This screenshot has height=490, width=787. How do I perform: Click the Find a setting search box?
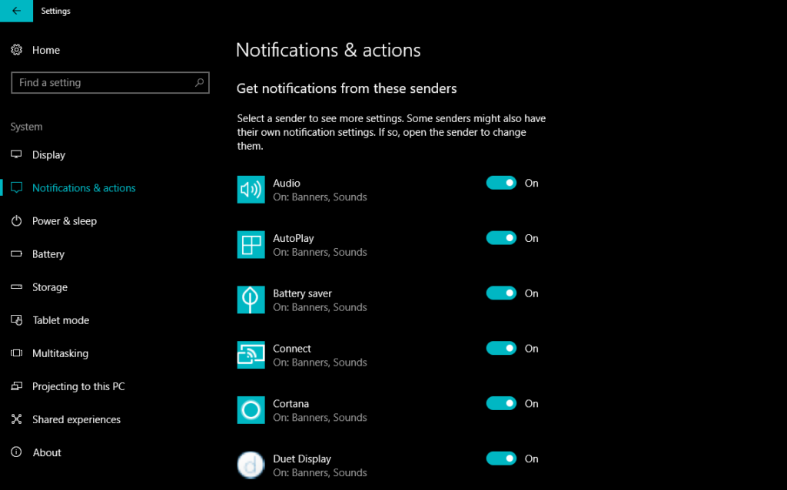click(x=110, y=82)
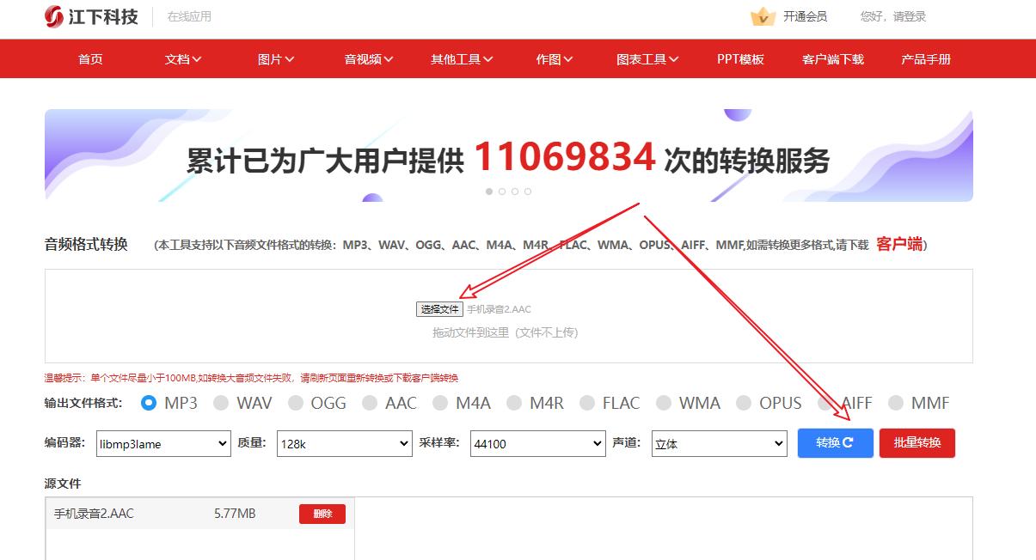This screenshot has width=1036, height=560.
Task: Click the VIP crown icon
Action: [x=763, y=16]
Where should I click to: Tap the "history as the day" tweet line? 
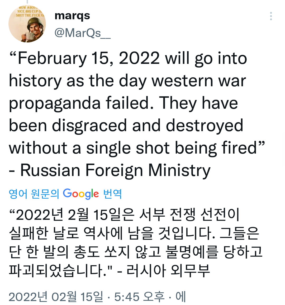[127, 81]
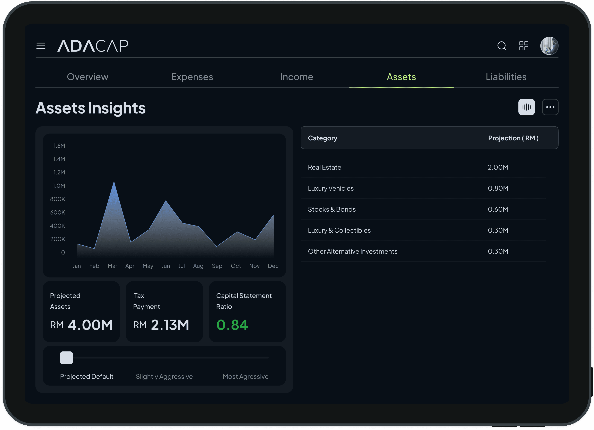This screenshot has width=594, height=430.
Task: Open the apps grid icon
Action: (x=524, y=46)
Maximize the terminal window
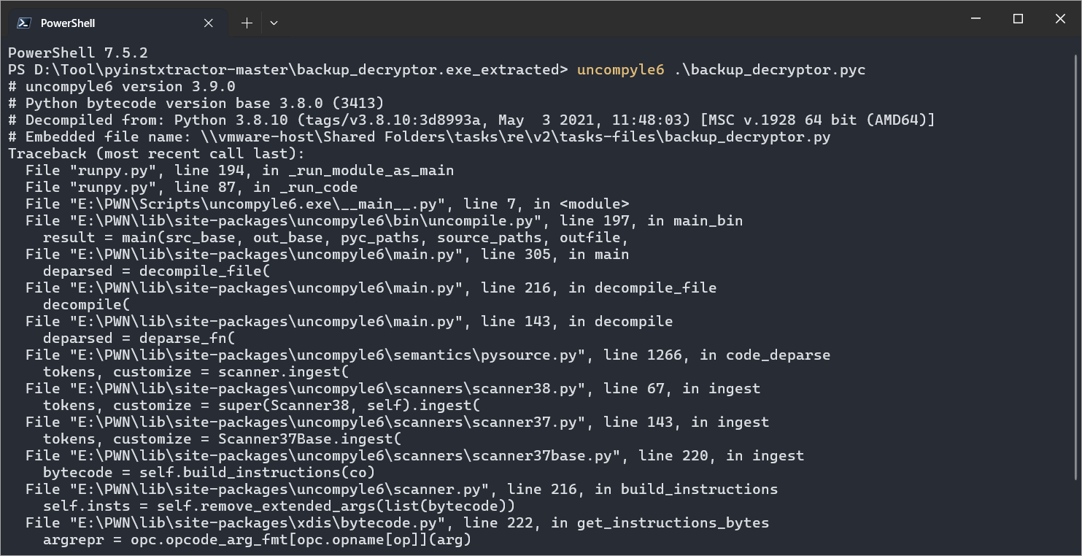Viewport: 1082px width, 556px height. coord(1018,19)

· · · ·

◆ Problem requirements ◆
Please convert the lines of the items from the very start through the line containing "Action: [x=763, y=16]", inclusive, into a JSON list of strings with one string per line. Skip blank lines and leave the pictures out.

◆ The answer ◆
[
  "This screenshot has height=490, width=787. How do I perform: Click the Find a setting search box?",
  "click(x=110, y=82)",
  "This screenshot has width=1036, height=560.",
  "Task: Click the VIP crown icon",
  "Action: [x=763, y=16]"
]